WORK ORDER
Below are records; transcribe each one exactly.

***** TASK INPUT *****

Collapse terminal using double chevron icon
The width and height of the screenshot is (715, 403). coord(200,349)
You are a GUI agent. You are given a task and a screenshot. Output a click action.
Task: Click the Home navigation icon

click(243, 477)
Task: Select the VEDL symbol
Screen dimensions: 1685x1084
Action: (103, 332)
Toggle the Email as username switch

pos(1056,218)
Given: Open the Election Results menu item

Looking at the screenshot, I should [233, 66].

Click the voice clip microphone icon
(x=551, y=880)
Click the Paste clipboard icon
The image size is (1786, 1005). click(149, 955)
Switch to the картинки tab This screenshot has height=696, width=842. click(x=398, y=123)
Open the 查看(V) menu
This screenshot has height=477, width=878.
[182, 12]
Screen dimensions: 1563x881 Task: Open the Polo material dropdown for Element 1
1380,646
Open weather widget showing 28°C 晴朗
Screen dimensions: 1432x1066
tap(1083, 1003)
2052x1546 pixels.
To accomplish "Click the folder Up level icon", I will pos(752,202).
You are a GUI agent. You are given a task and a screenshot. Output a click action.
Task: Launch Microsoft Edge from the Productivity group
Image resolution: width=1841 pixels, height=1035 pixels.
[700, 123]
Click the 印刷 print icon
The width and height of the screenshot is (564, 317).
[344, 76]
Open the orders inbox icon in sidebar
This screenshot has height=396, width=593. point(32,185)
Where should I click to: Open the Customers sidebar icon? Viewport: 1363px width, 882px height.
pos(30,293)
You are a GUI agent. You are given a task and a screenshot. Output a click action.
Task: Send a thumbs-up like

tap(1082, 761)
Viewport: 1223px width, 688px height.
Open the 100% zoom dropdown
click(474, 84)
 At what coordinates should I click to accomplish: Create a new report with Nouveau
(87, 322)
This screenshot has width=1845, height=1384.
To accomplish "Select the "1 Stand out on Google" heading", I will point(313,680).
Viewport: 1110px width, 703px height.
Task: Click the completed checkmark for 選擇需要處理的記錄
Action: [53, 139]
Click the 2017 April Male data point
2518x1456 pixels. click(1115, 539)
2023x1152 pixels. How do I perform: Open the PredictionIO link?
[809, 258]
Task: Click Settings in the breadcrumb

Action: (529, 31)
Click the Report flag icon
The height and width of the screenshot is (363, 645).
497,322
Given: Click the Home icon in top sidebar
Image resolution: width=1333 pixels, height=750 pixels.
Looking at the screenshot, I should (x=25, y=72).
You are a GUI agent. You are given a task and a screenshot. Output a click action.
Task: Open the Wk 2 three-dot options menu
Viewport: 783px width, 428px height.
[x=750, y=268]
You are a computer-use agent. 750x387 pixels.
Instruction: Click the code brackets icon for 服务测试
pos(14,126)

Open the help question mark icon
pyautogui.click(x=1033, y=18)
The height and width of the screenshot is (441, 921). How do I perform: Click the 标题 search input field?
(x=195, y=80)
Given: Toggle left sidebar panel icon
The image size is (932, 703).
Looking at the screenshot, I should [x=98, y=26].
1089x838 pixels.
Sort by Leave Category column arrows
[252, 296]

*****

SOLUTION TO THIS TASK
Collapse terminal using double chevron icon
The width and height of the screenshot is (715, 403). coord(200,349)
You are a GUI agent. You are given a task and a screenshot. Output a click action.
Task: Click the Home navigation icon

click(243, 477)
Task: Select the VEDL symbol
Screen dimensions: 1685x1084
Action: (103, 332)
Toggle the Email as username switch

pos(1056,218)
Given: Open the Election Results menu item

Looking at the screenshot, I should [233, 66].

Click the voice clip microphone icon
(x=551, y=880)
Click the Paste clipboard icon
The image size is (1786, 1005). click(149, 955)
Switch to the картинки tab This screenshot has height=696, width=842. click(x=398, y=123)
Open the 查看(V) menu
This screenshot has height=477, width=878.
[182, 12]
Screen dimensions: 1563x881 Task: Open the Polo material dropdown for Element 1
1380,646
Open weather widget showing 28°C 晴朗
Screen dimensions: 1432x1066
tap(1083, 1003)
2052x1546 pixels.
To accomplish "Click the folder Up level icon", I will pos(752,202).
You are a GUI agent. You are given a task and a screenshot. Output a click action.
Task: Launch Microsoft Edge from the Productivity group
Image resolution: width=1841 pixels, height=1035 pixels.
[700, 123]
Click the 印刷 print icon
The width and height of the screenshot is (564, 317).
[344, 76]
Open the orders inbox icon in sidebar
This screenshot has height=396, width=593. point(32,185)
Where should I click to: Open the Customers sidebar icon? Viewport: 1363px width, 882px height.
pos(30,293)
You are a GUI agent. You are given a task and a screenshot. Output a click action.
Task: Send a thumbs-up like

tap(1082, 761)
Viewport: 1223px width, 688px height.
Open the 100% zoom dropdown
click(474, 84)
 At what coordinates should I click to accomplish: Create a new report with Nouveau
(87, 322)
This screenshot has width=1845, height=1384.
To accomplish "Select the "1 Stand out on Google" heading", I will point(313,680).
Viewport: 1110px width, 703px height.
Task: Click the completed checkmark for 選擇需要處理的記錄
Action: [53, 139]
Click the 2017 April Male data point
2518x1456 pixels. click(1115, 539)
2023x1152 pixels. How do I perform: Open the PredictionIO link?
[809, 258]
Task: Click Settings in the breadcrumb

Action: (529, 31)
Click the Report flag icon
The height and width of the screenshot is (363, 645).
497,322
Given: Click the Home icon in top sidebar
Image resolution: width=1333 pixels, height=750 pixels.
Looking at the screenshot, I should (x=25, y=72).
You are a GUI agent. You are given a task and a screenshot. Output a click action.
Task: Open the Wk 2 three-dot options menu
Viewport: 783px width, 428px height.
[x=750, y=268]
You are a computer-use agent. 750x387 pixels.
Instruction: Click the code brackets icon for 服务测试
pos(14,126)

Open the help question mark icon
pyautogui.click(x=1033, y=18)
The height and width of the screenshot is (441, 921). How do I perform: Click the 标题 search input field?
(x=195, y=80)
Given: Toggle left sidebar panel icon
The image size is (932, 703).
Looking at the screenshot, I should [x=98, y=26].
1089x838 pixels.
Sort by Leave Category column arrows
[252, 296]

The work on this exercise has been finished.